Больной проявляет агрессию по отношению к окружающим людям и неодушевленным предметам. После выздоровления развивается тотальная амнезия на события периода болезни.

Амбулаторный автоматизм – расстройство сознания, обычно наблюдающееся при эпилепсии. Проявляется автоматизированными действиями, выполняемыми на фоне полной отрешенности. Больной может вращаться на одном месте, облизываться, причмокивать, жевать или что-то стряхивать с себя.

Иногда автоматические движения при этом расстройстве сознания носят более сложный характер, например, пациент последовательно раздевается. Возможны фуги (приступы бесцельного бегства) и трансы (длительные миграции или менее продолжительные «выпадения из реальности», во время которых больные проходят мимо собственного дома, пропускают остановку и т. д.).

Иногда этот вид расстройства сознания сопровождается приступами двигательного возбуждения, антисоциальными или агрессивными действиями.
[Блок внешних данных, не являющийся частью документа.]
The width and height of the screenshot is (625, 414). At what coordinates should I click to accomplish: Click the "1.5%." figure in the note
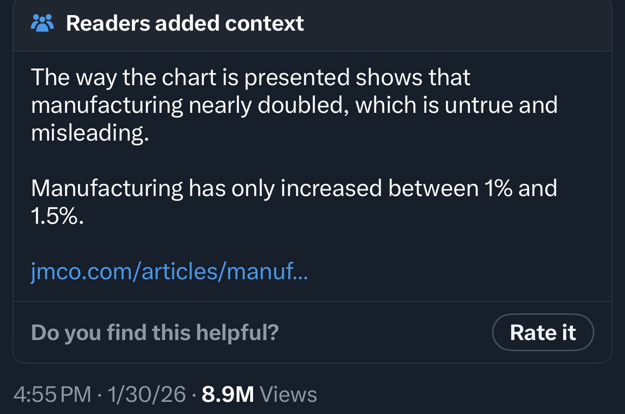tap(57, 217)
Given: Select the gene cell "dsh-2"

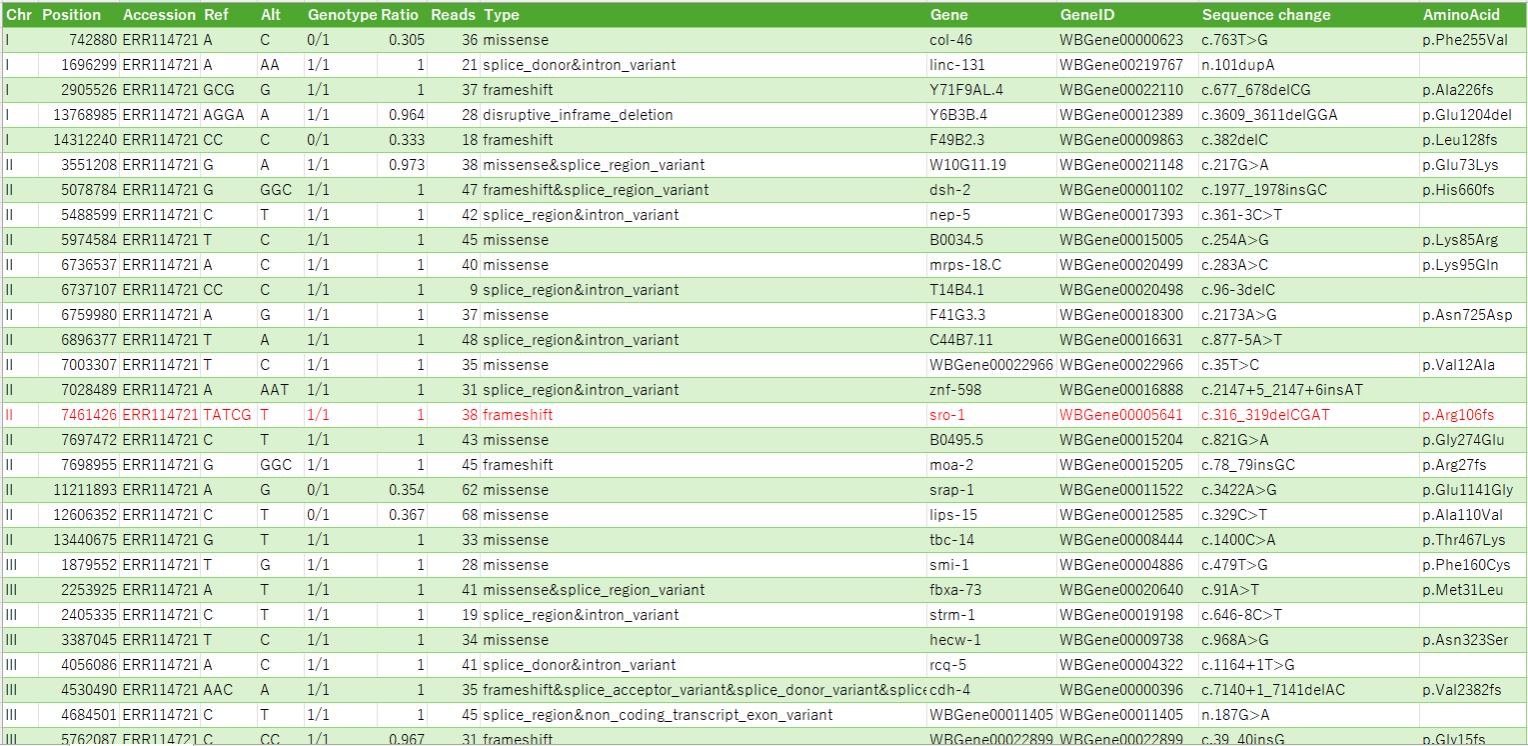Looking at the screenshot, I should (948, 190).
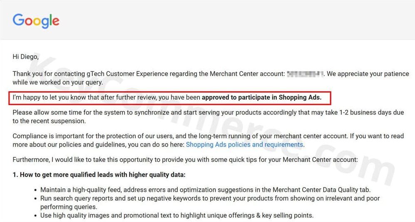Click bold "approved to participate in Shopping Ads" text
The width and height of the screenshot is (415, 222).
(261, 98)
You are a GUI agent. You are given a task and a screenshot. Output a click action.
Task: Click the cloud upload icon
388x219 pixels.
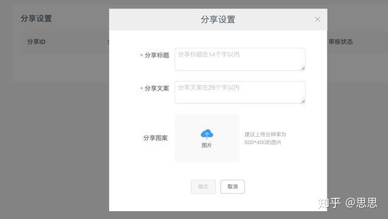pyautogui.click(x=207, y=134)
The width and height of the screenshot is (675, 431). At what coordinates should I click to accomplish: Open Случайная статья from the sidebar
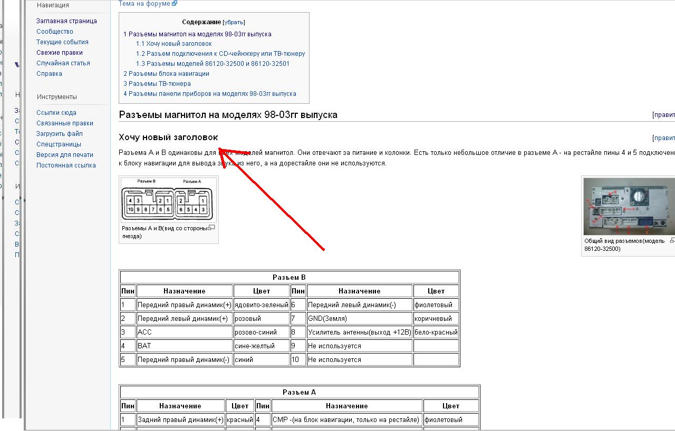[63, 63]
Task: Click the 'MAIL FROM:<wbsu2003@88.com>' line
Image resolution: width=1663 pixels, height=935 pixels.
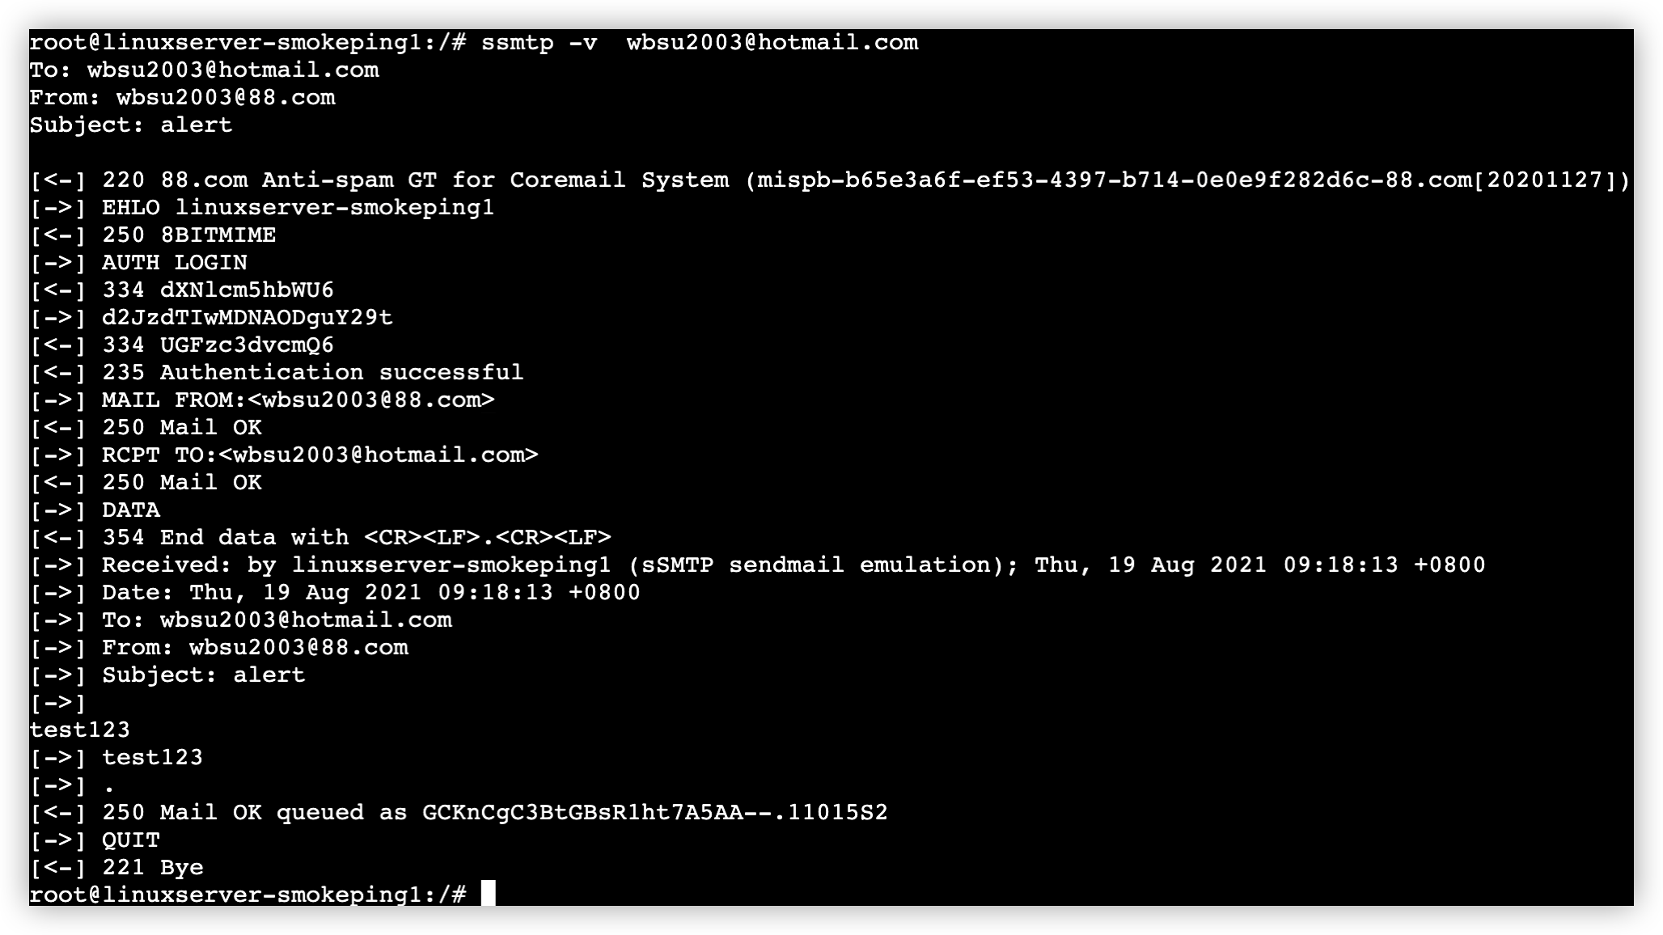Action: 297,400
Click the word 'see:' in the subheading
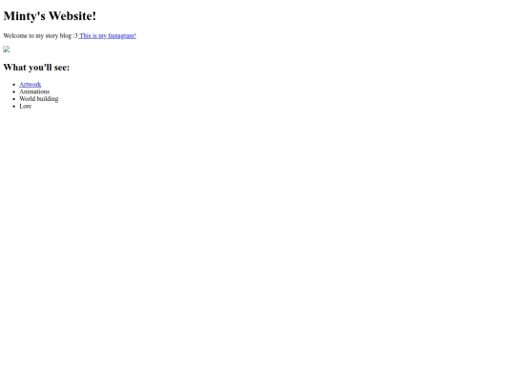Screen dimensions: 515x386 click(x=62, y=68)
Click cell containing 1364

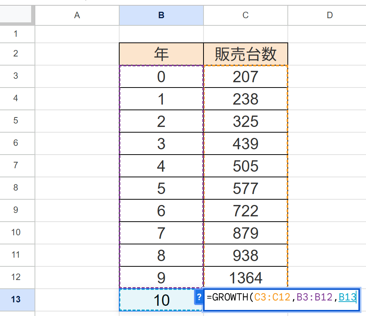pyautogui.click(x=246, y=278)
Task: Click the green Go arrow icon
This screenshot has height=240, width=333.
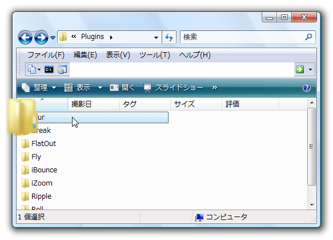Action: (x=300, y=69)
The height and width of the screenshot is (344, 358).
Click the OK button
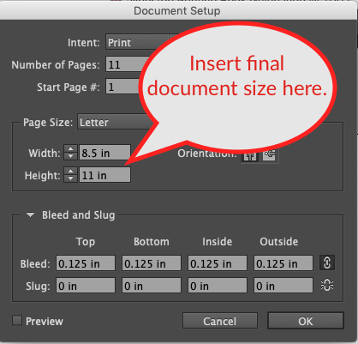(306, 321)
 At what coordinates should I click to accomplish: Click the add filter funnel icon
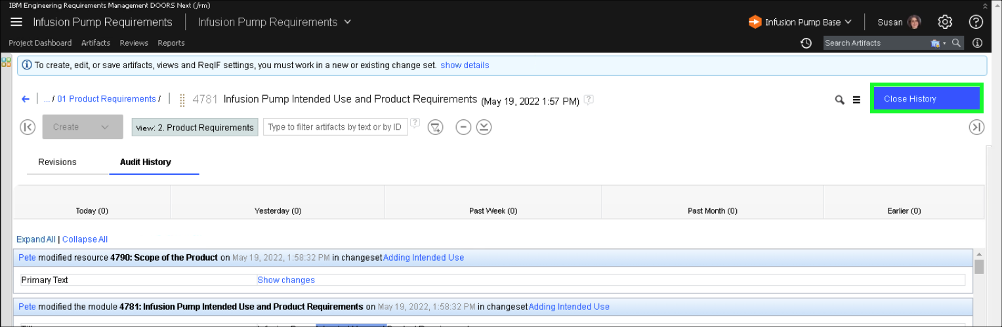435,127
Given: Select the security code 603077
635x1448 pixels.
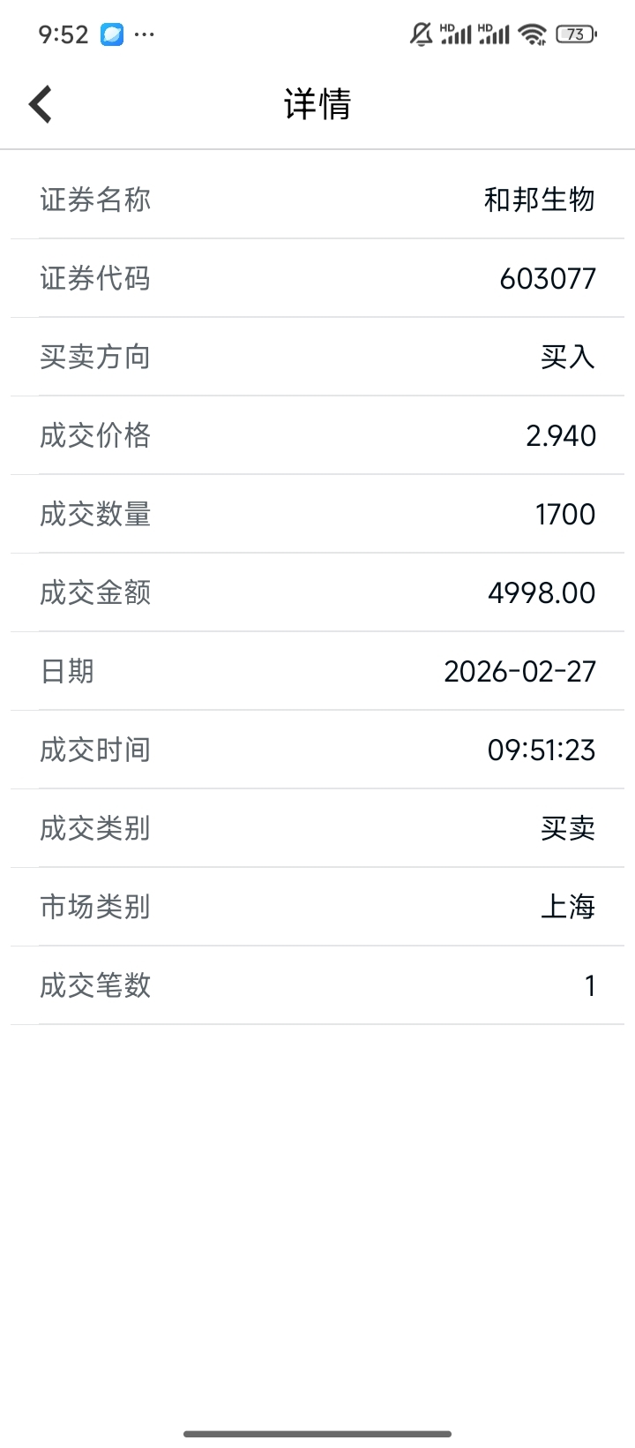Looking at the screenshot, I should coord(548,279).
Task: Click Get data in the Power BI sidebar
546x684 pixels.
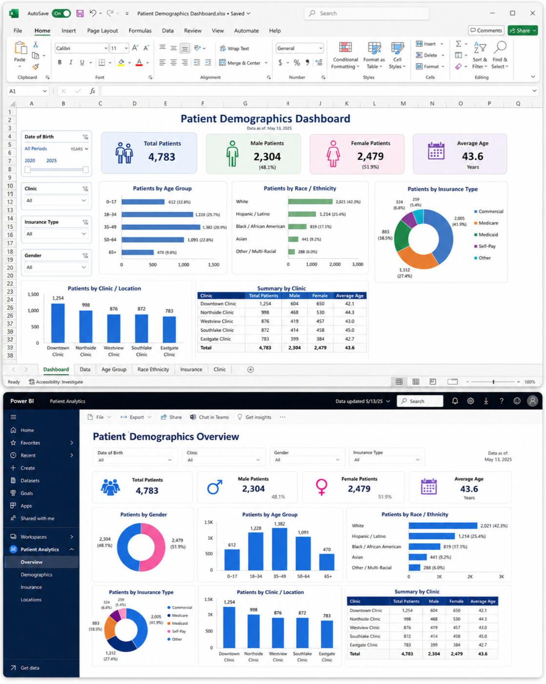Action: [30, 668]
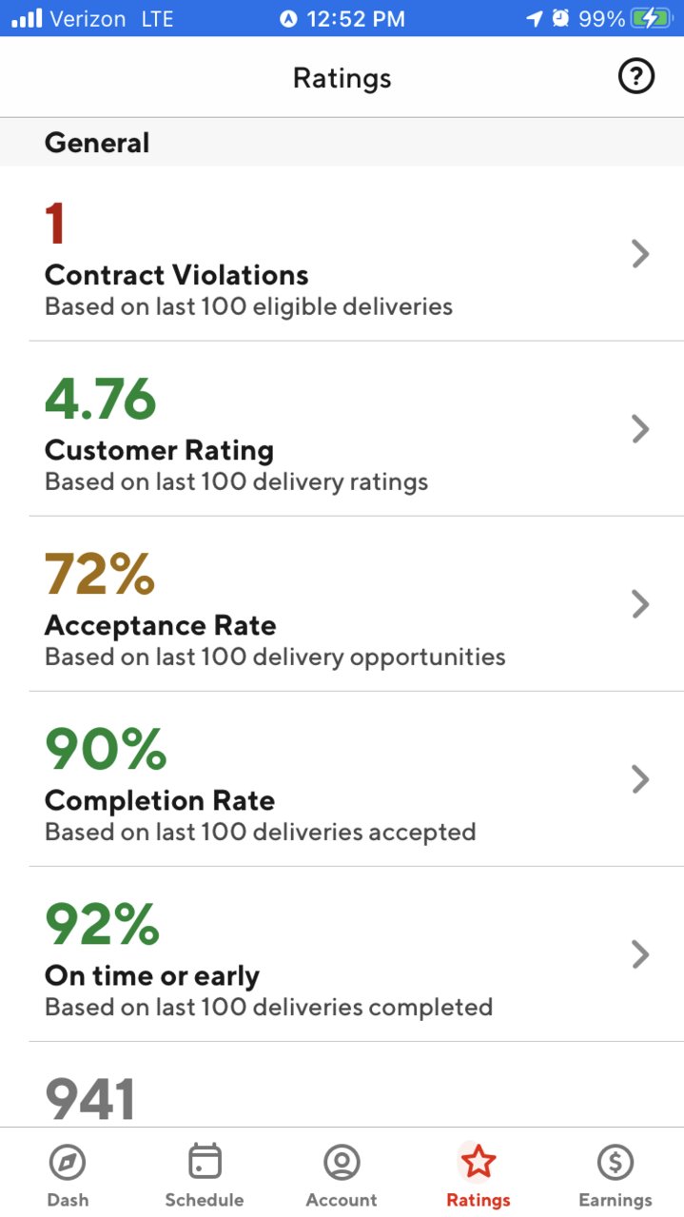Expand Contract Violations chevron
The image size is (684, 1217).
pyautogui.click(x=640, y=254)
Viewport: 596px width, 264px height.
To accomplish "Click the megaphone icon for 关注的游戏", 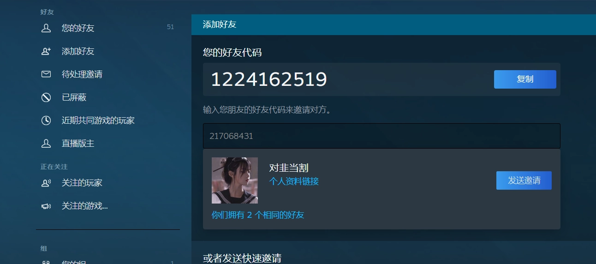I will point(46,206).
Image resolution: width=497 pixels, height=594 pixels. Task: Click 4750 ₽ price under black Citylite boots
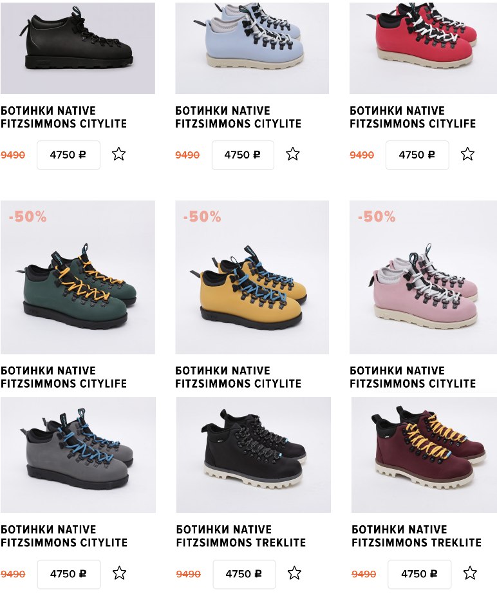tap(68, 155)
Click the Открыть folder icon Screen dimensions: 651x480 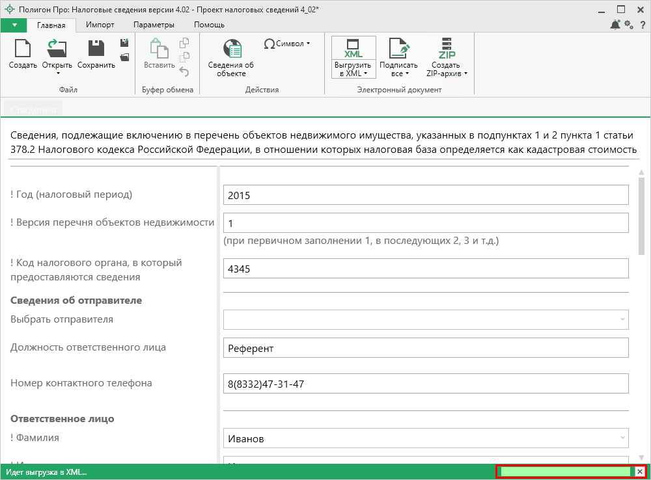click(x=56, y=49)
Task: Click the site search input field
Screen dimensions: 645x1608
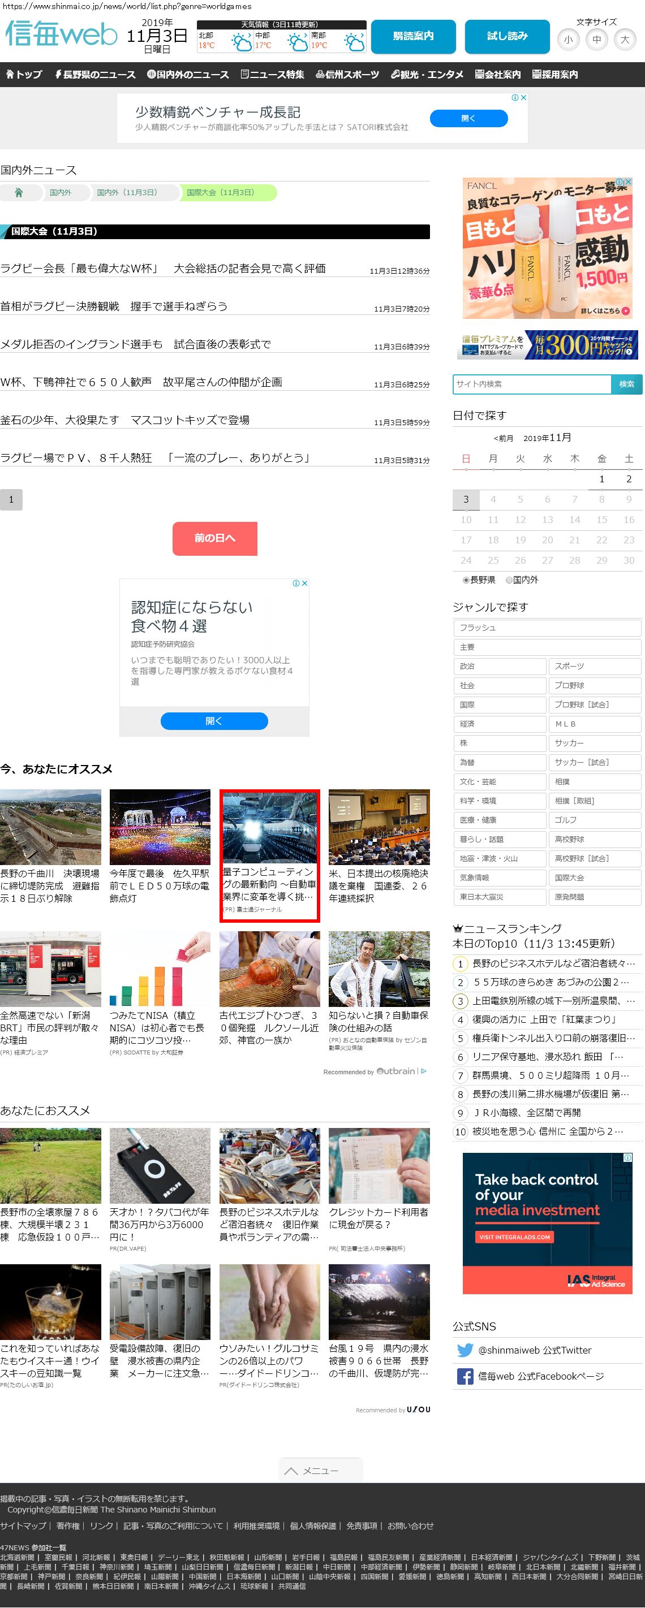Action: (531, 384)
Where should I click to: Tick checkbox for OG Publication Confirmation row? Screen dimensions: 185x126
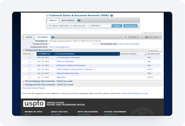click(29, 58)
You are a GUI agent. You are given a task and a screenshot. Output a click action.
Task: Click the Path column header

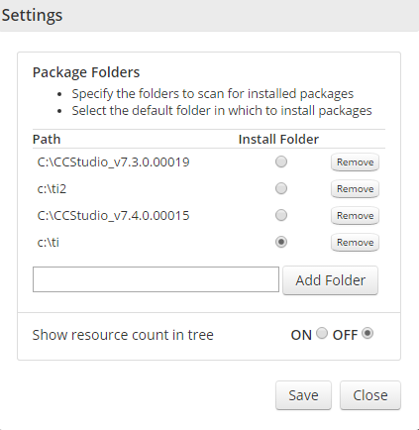pyautogui.click(x=47, y=140)
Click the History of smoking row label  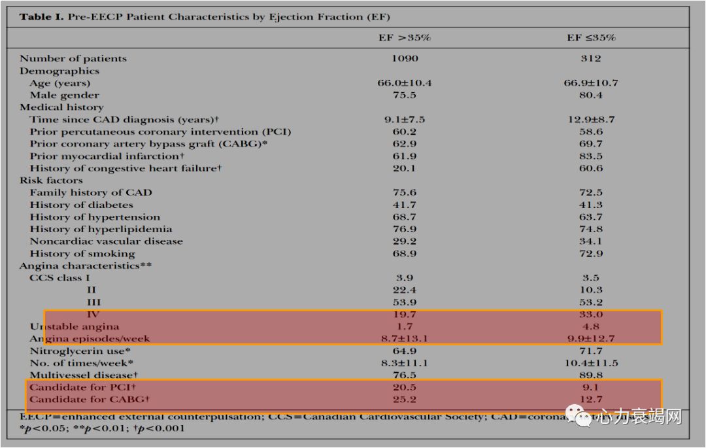82,254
Двойная ориентировка – расстройство сознания, возникающее при бредовых состояниях, галлюцинациях, ониризме, онейроиде и диссоциативном расстройстве идентичности. Характеризуется одновременным существованием двух потоков сознания – психотического и адекватного.

При бреде величия больные с данным расстройством сознания могут считать себя великой, необыкновенно важной персоной (спасителем людей, императором фантастической вселенной) и обычным человеком, при бреде инсценировки – полагать, что одновременно находятся в реальном пространстве и ложной зоне инсценировки.

Возможны более «мягкие» варианты расстройства сознания, при которых больные учитывают свои реальные качества, но полагают, что одно «Я» является сосредоточием достоинств, а другое – недостатков.